Cultures around the world invest their languages with taboos so that some words are considered "bad." Most commonly, "bad words" are those that refer to bodily functions, sex, and religious subjects too holy or too evil to be spoken of. There's nothing surprising about this - culture is all about defining acceptable behavior. And as a good little girl with Prude Pride I don't use "bad words" in my own speech, believing that use of lots of cusswords is not only potentially obnoxious, but also betrays a certain laziness and lack of creativity. However, while I don't find "bad words" themselves particularly interesting, there is a linguistic phenomenon that I do find fascinating: when speakers are so anxious not to be vulgar that they start to avoid or modify perfectly "good" words that happen to sound just a little too similar to something unacceptable.
The Victorians, according to the legend, were so shy of referring to people's legs that they couldn't refer to the legs of tables or chairs, either. I don't know whether this is true, but it isn't implausible. Languages adopt silly conventions like this all the time.
It begins all the way back in Old English as the male of the domestic fowl. By the end of the fifteenth century it was being used to mean a pipe and valve for liquids (as well as referring to a number of other more specialized or uncommon items). So far so good. By the mid eighteenth century, however, it had also come to be a vulgar term for penis (possibly by extension from the water spout definition…) Well, as soon as that sort of slang gained currency, how could any respectable person mention domestic fowl in polite company? A decent substitute is rooster, which gained currency (chiefly in the US) in the early nineteenth century, around the time we were going all Victorian. And if you're going to be truly polite you have to start using the word faucet, too. Less likely to be misconstrued, you know. It was around 1840 that B.D. Walsh noted: "Cock-roaches in the United States… are always called 'roaches' by the fair sex, for the sake of euphony." (He didn't mean euphony, of course. He meant euphemism.) The mere sound cock apparently couldn't pass the lips of a lady no matter what its actual meaning.
But don't think this sort of behavior was confined to those uptight Victorians. Do you say the name of one of our fair planets cautiously so as to avoid the sound of "your anus?" It's my hypothesis that the pronunciation of Uranus was shifted some time in the 1970's or 80's by people every bit as over-genteel as the Victorians. I admit that I have little evidence to confirm this hypothesis, however, because information about historical pronunciation is not easy to come by. It would be interesting to study newsreels and television through time for evidence of if and when a shift took place.
I suspect that the pronunciation of harassment in the US has also shifted due to squeamishness about the syllable ass. The pronunciation harris-ment has been the British version right from the start, but in the US har-ass-ment was standard until about the time of the Clarence Thomas/Anita Hill controversy in 1991, when newscasters found themselves having to say the uncomfortable word with unwonted frequency.
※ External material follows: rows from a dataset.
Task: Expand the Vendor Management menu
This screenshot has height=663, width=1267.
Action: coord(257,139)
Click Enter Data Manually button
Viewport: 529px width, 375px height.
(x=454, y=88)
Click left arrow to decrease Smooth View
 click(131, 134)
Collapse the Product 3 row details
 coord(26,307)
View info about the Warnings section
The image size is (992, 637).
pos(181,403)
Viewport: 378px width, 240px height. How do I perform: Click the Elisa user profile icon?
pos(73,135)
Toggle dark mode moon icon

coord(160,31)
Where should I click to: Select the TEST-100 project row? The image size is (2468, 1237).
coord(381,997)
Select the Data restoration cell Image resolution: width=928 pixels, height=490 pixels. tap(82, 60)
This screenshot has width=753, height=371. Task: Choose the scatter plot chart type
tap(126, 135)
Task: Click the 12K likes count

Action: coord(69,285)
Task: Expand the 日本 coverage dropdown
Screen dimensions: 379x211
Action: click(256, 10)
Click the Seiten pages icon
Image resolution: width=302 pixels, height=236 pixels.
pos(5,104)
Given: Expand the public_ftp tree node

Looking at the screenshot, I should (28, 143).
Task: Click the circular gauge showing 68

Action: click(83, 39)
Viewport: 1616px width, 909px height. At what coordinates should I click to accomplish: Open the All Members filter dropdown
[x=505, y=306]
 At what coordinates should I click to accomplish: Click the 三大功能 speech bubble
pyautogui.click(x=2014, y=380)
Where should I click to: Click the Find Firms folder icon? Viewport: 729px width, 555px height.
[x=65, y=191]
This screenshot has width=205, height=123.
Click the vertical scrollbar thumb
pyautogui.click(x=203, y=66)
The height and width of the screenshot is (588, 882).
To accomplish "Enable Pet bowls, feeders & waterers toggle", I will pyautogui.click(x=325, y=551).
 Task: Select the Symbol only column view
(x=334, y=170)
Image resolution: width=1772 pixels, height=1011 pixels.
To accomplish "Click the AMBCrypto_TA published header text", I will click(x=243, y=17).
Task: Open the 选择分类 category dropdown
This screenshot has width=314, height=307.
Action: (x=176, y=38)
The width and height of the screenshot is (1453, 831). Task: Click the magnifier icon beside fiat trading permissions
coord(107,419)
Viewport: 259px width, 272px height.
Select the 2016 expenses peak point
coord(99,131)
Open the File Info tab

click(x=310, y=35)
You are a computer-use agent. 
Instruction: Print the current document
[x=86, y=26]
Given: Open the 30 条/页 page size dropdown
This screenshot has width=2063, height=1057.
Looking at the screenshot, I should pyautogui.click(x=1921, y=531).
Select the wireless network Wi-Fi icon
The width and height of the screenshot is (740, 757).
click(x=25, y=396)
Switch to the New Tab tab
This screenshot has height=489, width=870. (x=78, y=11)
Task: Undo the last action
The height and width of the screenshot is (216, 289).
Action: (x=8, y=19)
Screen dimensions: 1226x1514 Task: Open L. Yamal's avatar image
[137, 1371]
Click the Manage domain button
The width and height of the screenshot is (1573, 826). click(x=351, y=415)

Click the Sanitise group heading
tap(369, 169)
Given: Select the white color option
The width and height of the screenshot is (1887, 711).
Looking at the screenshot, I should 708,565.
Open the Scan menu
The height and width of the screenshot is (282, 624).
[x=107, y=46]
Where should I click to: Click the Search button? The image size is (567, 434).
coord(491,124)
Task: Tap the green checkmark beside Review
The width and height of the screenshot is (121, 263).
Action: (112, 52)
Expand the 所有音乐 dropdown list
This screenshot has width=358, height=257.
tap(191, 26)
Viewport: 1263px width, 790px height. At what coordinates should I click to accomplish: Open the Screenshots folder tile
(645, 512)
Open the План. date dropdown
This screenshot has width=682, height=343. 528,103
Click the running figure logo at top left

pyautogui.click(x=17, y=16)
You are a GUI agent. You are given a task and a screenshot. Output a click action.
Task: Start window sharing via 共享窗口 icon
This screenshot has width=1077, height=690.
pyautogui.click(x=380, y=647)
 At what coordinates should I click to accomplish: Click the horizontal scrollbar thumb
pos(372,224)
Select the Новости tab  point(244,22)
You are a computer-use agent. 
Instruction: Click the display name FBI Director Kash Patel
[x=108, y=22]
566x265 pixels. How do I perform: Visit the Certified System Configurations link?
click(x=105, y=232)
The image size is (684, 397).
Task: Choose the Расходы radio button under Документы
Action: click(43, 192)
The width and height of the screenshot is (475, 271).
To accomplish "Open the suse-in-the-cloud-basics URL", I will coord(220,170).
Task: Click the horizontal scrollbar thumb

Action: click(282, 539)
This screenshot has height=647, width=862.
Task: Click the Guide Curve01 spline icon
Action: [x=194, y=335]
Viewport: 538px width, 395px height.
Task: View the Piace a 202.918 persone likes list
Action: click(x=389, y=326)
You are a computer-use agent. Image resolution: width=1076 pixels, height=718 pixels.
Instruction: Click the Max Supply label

But just use the British version and - hey presto - you're completely inoffensive. (Really annoying, perhaps, but inoffensive.)
One of the coolest things about the human capacity for language is that we're never just saying what we're saying. With every word we're communicating a vast wealth of information about ourselves and our relationships with the society around us. When I speak (or write) I'm happy to be perceived as genteel, polite, and inoffensive… but really, let's just let the poor rooster be a cock!